One looks in vain for anything approaching a coherent theme. Miss McCarthy said in an interview several years ago the theme would be "the loss of faith in the idea of progress." What is left of that is an occasional ironic swipe at the shallowness of the radicalism of the era.
These satirical passages are among Miss McCarthy's cleverest: "But the red-letter day in Mr. Andrews' life was the day he became a Trotskyite! . . . The figure of the whiskered war commissar wearing a white uniform and riding in his armored train or reading French novels during Politburo meetings captured his imagination. He demanded that Mr. Schneider recruit him to the Trotskyite group."
Republican Men
Prise Hartshorn, an ardent New Dealer, decides her baby should be weaned the modern way, on a bottle. Her husband, Sloan, a pediatrician, insists on breast feeting. "There was a side of Sloan, she had decided, that she mistrusted, a side that could be summed up by saying that he was a Republican. Up to now this had not mattered; most men she knew were Republicans--it was almost part of being a man. But she did not like the thought of a Republican controlling the destinies of a helpless baby."
These passages -- and there are others--are funny, but it is hardly the stuff of which "major novels of our time" are made. And often Miss McCarthy's spoofs are edged with a bitterness that makes them unreal, satires on satires about unthinking progressives imprisoned by cliches.
Ragged
There is no clear vision of the world Miss McCarthy describes, no constant sense of time, place and mood. The action is inevitably episodic, as it must be with so many characters. But the sounds from this chorus of voices are ragged and unharmonious.
A key reason is the inadequacy of the characters themselves. No character is nearly complete, but even in their half-drawn state they are largely improbable. One doesn't recognize anybody as a whole person, only as a brief actor.

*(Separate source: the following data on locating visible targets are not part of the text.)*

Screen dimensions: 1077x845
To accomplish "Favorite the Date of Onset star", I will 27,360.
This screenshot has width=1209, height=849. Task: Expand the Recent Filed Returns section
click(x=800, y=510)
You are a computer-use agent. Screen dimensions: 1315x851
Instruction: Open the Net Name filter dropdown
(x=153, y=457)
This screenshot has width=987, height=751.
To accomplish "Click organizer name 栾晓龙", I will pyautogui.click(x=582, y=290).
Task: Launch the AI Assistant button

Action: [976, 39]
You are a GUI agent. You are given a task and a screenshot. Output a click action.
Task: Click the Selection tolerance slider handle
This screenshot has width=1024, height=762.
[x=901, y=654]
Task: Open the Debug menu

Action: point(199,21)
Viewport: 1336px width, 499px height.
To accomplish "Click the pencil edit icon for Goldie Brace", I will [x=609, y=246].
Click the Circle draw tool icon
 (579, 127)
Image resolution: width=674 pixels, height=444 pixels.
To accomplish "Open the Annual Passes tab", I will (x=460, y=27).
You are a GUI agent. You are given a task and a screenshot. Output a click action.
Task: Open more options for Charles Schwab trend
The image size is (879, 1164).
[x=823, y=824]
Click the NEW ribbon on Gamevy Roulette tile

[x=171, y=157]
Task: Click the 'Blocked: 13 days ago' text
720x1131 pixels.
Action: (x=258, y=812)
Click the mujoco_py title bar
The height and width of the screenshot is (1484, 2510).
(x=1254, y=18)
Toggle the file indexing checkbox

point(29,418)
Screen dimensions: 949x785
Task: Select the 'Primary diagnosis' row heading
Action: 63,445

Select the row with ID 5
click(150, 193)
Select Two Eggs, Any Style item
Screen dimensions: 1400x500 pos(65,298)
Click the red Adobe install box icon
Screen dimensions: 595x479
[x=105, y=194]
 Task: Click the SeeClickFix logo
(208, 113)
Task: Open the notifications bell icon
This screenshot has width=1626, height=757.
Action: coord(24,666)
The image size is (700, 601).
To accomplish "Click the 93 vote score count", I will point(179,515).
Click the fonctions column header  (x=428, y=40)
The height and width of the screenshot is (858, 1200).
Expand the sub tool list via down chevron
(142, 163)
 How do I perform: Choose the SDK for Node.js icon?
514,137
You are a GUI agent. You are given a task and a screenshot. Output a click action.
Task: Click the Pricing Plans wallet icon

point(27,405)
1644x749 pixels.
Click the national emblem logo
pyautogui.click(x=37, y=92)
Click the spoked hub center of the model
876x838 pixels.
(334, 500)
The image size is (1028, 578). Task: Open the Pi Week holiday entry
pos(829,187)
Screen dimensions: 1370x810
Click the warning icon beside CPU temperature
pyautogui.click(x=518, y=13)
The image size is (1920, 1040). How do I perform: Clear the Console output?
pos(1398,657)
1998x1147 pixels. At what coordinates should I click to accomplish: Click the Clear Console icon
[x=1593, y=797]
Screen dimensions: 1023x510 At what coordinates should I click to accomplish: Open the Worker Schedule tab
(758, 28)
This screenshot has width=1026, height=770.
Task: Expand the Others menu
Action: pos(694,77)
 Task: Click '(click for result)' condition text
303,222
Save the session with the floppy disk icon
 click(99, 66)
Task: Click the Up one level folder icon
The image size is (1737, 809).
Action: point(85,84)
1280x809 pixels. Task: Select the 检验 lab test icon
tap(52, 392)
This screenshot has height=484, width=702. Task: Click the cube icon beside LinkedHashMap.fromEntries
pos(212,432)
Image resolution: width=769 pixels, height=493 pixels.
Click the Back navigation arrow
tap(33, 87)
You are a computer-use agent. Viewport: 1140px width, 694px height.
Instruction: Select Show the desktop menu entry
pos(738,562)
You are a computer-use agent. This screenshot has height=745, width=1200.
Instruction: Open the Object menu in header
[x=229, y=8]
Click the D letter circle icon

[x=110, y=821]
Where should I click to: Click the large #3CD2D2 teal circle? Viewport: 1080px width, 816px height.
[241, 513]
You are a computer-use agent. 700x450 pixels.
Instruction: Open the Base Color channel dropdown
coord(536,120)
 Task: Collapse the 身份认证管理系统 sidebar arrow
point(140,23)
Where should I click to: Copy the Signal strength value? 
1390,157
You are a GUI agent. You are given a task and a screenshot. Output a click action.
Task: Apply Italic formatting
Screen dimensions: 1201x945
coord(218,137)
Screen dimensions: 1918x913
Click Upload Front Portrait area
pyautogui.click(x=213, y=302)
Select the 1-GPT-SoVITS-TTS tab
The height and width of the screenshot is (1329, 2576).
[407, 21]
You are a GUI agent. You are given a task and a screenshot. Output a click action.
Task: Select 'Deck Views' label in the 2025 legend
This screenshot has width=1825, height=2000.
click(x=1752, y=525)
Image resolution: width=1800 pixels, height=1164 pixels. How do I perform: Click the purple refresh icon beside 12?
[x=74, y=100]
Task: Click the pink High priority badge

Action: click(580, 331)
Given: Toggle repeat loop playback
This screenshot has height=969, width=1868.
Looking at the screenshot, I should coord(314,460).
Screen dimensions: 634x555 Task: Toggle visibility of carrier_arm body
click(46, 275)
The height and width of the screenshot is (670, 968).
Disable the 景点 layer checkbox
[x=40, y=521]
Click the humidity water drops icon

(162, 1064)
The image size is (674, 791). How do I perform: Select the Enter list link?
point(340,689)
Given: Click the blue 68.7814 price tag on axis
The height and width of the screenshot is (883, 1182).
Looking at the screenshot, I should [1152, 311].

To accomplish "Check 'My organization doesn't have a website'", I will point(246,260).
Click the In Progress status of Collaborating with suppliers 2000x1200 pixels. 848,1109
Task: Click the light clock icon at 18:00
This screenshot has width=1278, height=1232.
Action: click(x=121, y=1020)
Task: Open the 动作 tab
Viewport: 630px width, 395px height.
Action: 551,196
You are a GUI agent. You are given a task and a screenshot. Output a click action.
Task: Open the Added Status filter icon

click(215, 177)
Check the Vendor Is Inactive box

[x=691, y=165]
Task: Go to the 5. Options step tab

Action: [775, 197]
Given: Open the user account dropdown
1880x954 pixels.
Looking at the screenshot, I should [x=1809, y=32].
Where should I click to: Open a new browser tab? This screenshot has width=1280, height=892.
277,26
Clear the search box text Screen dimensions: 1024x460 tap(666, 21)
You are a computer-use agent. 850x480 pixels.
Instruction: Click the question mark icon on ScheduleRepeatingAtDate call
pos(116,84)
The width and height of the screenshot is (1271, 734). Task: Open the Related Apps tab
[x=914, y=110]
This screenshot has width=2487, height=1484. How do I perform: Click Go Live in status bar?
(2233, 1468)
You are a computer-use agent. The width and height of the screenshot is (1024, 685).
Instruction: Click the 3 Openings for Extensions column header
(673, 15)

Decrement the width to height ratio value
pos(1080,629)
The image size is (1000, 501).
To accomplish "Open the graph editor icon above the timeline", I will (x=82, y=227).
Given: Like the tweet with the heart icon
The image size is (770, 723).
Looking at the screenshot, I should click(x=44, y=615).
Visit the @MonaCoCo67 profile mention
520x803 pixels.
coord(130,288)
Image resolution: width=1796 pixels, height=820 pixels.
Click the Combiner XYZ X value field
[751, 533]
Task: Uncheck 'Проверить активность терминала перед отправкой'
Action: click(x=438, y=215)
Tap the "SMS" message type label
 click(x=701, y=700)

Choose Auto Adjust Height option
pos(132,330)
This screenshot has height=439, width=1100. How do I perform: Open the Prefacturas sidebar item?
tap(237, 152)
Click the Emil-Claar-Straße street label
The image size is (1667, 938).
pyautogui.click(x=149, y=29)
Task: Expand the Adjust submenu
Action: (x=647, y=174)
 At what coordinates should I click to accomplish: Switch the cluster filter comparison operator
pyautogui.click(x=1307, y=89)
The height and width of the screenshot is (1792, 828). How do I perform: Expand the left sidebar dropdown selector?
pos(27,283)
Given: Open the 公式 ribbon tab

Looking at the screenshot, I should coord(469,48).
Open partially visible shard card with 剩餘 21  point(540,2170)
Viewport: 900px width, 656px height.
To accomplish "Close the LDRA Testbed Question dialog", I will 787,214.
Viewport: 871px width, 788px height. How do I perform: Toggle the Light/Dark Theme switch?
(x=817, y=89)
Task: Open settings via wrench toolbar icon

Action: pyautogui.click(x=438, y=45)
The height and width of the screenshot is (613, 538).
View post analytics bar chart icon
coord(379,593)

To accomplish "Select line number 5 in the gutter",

I have a feeling Miss McCarthy was once snubbed (being from Seattle and all) by a group similar to the one she depicts. Her mocking bitterness distorts her perception; the characters are not whole because they are almost always naive or pompous or absurd. I cannot attribute Miss McCarthy's lack of sympathy to her unrepentent realism (as Arthur Mizener did in The New York Times). She has a past history of carrying on personal vendettas in her published fiction, and I sense this is a grudge of long standing only now being extirpated.
A character is seen with some compassion only when she feels as Miss McCarthy might feel; for instance, when Dottie Renfrew, a proper Bostonian, declares her love (on the eve of her marriage) for a no-account Village painter who deflowered her the year before.
Brilliant Wit
Clearly the best part of the book is Miss McCarthy's brilliant wit. Sometimes her humor is bold to the point of crudeness, as when Dottie imagines her lover has told her to get a "peccary," when he said "pessary." But it isn't offensive, and her humor takes other forms. She is ironic, too, often with great subtlety. And she has a number of neat phrases, as when a party guest described the cake: "it's like eating frosted absorbent cotton."
The Group is a funny book, often brilliantly so. But it remains a major disappointment. Maybe too much was expected. Maybe it was unreasonable to expect a writer who is primarily an essayist to finally give us the novel that would capture the New York of the '30's. We have social history, we have political and economic history. If anything, the New Deal suffers from a glut of scholarship.
But we still do not have insight, a real feeling for those feverish days. Those who lived through those times do not find the insight in this novel, even if they cheer when they hear the old arguments and issues invoked. Those critics must feel much like one does upon seeing a movie of his home town. The younger generation does not even have the memories.